▸ **Jobs**:
A. Decide whether each statement below agrees with the cgroups thread: (i) Debian Testing is officially supported; (ii) forcing systemd not to use the unified hierarchy made everything work for regzon; (iii) the Arch fix involved changing the no-cgroups setting to true. For each, answer yes or no and quote the words of the thread that settle it.
B. List every distinct username in the cgroups thread that appears directly before the words "commented 3 years ago".
C. Pick up the cgroups thread after its last sentence and continue it.

--- start Given passage ---

You will need to follow the suggestion in the comments above for https://github.com/NVIDIA/nvidia-docker/issues/1447#issuecomment-760059332 to force systemd to use v1 cgroups.

In any case -- we do not officially support Debian Testing nor cgroups v2 (yet).

regzon commented 3 years ago

@elezar @klueska thank you for your help. When forcing the systemd to not use the unified hierarchy, everything works fine. I thought that the latest libnvidia-container upgrade would resolve the issue (as it did for @super-cooper). But if the upgrade is not intended to fix the issue with cgroups, then everything is fine.

flixr commented 3 years ago

@klueska I'm having the same "issue", i.e. missing support for cgroups v2 (which I would very much like for other reasons). Is there already an issue for this to track?

klueska commented 3 years ago

We are not planning on building support for cgroups v2 into the existing nvidia-docker stack.

Please see my comment above for more info: https://github.com/NVIDIA/nvidia-docker/issues/1447#issuecomment-760189260

flixr commented 3 years ago

Let me rephrase it then: I want to use nvidia-docker on a system where cgroup v2 is enabled (systemd.unified_cgroup_hierarchy=true). Right now this is not working and this bug is closed. So is there an issue that I can track to know when I can use nvidia-docker on hosts with cgroup v2 enabled?

klueska commented 3 years ago

We have it tracked in our internal JIRA with a link to this this issue as the location to report once the work is complete: https://github.com/NVIDIA/libnvidia-container/issues/111

jelmd commented 3 years ago

facebook oomd requires cgroup v2, i.e. systemd.unified_cgroup_hierarchy=1. So either users freeze the boxes pretty often and render them unusable, or they cannot use nvidia-containers. Both is crap. We will probably drop the nvidia-docker non-sense.

4n0m4l0u5 commented 3 years ago

For Debian users, you can disable cgroup hierarchy by editing /etc/default/grub and adding systemd.unified_cgroup_hierarchy=0 to the end of the GRUB_CMDLINE_LINUX_DEFAULT options. Example: ... GRUB_CMDLINE_LINUX_DEFAULT="quiet systemd.unified_cgroup_hierarchy=0" ...

Then run update-grub and reboot for changes to take effect.

It's worth noting that I also had to modify /etc/nvidia-container-runtime/config.toml to remove the '@' symbol and update to the correct location of ldconfig for my system (Debian Unstable). eg: ldconfig = "/usr/sbin/ldconfig"

This worked for me, I hope this saves someone else some time.

Zethson commented 3 years ago

Fix on Arch:

Edit /etc/nvidia-container-runtime/config.toml and change #no-cgroups=false to no-cgroups=true. After a restart of the docker.service everything worked as usual.

--- end Given passage ---
--- start Data listing ---

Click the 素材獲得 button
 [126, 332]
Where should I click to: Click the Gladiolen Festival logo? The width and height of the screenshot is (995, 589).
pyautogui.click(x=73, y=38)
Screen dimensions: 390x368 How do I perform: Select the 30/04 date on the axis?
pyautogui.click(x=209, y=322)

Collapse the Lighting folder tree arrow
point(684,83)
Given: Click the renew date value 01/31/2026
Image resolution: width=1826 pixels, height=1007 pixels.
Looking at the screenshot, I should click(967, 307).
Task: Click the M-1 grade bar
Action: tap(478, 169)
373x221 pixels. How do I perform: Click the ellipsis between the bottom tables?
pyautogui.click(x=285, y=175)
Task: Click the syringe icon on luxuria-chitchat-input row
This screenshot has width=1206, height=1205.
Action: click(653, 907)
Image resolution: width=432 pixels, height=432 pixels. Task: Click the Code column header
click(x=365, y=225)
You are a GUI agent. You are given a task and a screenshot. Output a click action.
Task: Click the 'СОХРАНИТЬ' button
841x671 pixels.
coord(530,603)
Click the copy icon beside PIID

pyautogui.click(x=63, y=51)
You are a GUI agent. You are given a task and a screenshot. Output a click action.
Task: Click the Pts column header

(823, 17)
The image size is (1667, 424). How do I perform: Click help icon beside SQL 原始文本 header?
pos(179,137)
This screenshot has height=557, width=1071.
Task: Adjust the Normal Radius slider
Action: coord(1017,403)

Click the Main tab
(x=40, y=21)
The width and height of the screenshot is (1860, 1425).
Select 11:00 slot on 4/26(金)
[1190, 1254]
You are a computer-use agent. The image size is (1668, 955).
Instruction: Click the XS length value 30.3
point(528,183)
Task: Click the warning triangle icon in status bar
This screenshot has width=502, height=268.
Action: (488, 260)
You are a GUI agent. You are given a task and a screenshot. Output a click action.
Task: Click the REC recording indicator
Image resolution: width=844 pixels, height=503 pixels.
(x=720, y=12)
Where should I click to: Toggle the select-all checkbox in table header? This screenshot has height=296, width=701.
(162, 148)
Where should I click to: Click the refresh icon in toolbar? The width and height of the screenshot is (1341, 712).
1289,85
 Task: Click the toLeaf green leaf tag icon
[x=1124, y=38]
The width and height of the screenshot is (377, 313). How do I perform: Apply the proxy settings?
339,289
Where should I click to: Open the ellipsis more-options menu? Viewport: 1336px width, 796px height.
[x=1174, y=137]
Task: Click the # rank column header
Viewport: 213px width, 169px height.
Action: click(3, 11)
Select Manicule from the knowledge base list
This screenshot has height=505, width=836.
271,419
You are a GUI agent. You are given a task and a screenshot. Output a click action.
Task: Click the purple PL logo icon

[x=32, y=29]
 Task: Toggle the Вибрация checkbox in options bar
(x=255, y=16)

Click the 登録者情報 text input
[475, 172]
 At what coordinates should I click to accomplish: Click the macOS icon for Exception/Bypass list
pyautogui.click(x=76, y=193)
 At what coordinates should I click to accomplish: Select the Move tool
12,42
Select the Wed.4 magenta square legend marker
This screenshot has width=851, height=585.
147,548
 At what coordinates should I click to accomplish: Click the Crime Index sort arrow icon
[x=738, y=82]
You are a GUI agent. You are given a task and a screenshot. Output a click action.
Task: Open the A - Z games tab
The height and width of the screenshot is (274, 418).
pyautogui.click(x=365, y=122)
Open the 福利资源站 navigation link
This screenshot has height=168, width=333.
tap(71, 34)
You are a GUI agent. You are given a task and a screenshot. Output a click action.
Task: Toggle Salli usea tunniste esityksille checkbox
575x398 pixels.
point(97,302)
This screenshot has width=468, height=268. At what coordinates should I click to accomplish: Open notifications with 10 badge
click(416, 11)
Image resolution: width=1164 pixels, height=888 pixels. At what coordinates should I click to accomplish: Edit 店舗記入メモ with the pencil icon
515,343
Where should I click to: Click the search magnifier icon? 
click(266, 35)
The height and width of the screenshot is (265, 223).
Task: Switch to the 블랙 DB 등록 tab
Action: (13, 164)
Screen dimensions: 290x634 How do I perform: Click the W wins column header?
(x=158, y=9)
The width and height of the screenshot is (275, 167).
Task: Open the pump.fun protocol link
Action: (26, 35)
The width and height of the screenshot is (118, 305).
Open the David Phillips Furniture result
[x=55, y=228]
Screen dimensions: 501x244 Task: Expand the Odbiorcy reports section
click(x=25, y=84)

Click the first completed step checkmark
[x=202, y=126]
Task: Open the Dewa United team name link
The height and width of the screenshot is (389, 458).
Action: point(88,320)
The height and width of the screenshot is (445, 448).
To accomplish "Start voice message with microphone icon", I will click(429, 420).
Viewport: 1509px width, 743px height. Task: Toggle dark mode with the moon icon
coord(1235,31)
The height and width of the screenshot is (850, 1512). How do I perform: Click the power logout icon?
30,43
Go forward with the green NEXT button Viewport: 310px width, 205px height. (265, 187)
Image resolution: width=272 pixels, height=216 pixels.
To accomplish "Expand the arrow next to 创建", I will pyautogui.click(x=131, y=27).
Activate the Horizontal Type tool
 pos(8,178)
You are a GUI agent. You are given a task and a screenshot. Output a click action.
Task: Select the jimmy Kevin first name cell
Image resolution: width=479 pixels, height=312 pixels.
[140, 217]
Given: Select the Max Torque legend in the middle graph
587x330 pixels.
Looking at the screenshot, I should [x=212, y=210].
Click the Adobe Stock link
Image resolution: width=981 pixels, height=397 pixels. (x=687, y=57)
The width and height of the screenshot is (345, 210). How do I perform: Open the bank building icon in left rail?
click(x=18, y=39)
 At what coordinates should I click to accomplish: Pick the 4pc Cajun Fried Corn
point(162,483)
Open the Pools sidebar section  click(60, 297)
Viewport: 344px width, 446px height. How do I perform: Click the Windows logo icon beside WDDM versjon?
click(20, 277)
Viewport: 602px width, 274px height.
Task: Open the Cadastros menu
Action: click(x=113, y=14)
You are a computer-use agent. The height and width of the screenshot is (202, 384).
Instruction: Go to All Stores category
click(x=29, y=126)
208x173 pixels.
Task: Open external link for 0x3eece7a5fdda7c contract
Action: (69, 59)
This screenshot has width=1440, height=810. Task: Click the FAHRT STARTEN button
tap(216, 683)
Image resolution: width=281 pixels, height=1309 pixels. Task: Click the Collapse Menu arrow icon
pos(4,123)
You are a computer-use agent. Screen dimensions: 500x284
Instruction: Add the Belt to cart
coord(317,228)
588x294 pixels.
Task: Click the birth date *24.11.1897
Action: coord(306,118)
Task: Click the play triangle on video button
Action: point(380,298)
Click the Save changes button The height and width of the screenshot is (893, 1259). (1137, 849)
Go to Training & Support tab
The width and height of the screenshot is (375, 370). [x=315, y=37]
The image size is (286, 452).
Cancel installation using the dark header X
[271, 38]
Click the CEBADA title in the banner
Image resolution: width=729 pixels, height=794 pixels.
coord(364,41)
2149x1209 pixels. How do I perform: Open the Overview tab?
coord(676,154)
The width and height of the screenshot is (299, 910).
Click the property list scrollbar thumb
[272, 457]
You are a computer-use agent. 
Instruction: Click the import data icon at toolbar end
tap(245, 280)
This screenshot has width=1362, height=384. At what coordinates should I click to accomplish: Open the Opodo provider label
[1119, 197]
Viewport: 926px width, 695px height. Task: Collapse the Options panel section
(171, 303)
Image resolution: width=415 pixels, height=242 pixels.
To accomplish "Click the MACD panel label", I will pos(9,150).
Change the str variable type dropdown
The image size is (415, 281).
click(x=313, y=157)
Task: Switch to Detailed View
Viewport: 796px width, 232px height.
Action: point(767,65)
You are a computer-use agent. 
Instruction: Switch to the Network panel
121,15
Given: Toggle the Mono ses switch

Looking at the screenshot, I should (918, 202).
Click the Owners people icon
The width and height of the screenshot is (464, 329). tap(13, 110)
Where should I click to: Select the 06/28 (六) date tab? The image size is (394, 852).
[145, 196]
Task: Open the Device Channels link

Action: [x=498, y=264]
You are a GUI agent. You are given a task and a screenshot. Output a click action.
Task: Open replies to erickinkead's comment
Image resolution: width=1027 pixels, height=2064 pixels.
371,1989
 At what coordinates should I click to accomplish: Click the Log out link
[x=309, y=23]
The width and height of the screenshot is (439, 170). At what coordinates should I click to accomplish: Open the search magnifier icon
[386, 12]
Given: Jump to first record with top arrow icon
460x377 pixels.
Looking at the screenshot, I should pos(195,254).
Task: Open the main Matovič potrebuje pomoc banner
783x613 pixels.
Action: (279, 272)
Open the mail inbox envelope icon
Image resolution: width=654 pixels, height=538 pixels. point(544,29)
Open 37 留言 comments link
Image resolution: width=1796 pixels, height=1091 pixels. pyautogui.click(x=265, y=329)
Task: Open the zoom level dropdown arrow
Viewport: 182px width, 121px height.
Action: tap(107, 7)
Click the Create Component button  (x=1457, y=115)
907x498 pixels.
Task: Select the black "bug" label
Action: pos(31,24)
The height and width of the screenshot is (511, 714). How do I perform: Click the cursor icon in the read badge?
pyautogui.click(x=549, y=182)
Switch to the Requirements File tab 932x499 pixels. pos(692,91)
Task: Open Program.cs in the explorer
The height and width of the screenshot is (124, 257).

--- end Data listing ---

▸ **Response list**:
A.
(i) No: "we do not officially support Debian Testing nor cgroups v2 (yet)."
(ii) Yes: "When forcing the systemd to not use the unified hierarchy, everything works fine."
(iii) Yes: "change #no-cgroups=false to no-cgroups=true"

B. regzon, flixr, klueska, jelmd, 4n0m4l0u5, Zethson

C.
gabrielebaris commented 3 years ago

@Zethson I also use Arch and yesterday I followed your suggestion. It seemed to work (I was able to start the containers), but running nvidia-smi I had no accesso to my GPU from inside docker. Reading the other answers in this issue, I solved by adding systemd.unified_cgroup_hierarchy=0 to boot kernel parameters and commenting again the entry no-cgroups in /etc/nvidia-container-runtime/config.toml

wernight commented 3 years ago

Arch has now cgroup v2 enabled by default, so it'd be useful to plan for supporting it.

adam505hq commented 3 years ago

Fix on Arch:

Edit /etc/nvidia-container-runtime/config.toml and change #no-cgroups=false to no-cgroups=true. After a restart of the docker.service everything worked as usual.

Awesome this works well.

biggs commented 3 years ago

Fix on NixOS (where cgroup v2 is also now default): add systemd.enableUnifiedCgroupHierarchy = false; and restart.

prismplex commented 3 years ago

This worked for me on Manjaro Linux (Arch Linux as base) without deactivating cgroup v2: Create the folder docker.service.d under /etc/systemd/system, create file override.conf in this folder:

[Service]
ExecStartPre=-/usr/bin/nvidia-modprobe -c 0 -u

After that you have to add the following content to your docker-compose.yml, thank you @DanielCeregatti :

    devices:
      - /dev/nvidia0:/dev/nvidia0
      - /dev/nvidiactl:/dev/nvidiactl
      - /dev/nvidia-modeset:/dev/nvidia-modeset
      - /dev/nvidia-uvm:/dev/nvidia-uvm
      - /dev/nvidia-uvm-tools:/dev/nvidia-uvm-tools

Background: The nvidia-uvm and nvidia-uvm-tools folder did not exist unter /dev for me. After running nvidia-modprobe -c 0 -u they appeared but disappeared after reboot. This workaround adds these folders before docker starts. Unfortunately I don`t know why these folders do not exist by default. Maybe somebody can complement. Currently using Linux 5.12. Maybe it has to do with this kernel version.

Edit: This workaround works only if the container using NVIDIA is restarted afterwards. I do not know why, but if not, the container starts, but cannot access the created directories.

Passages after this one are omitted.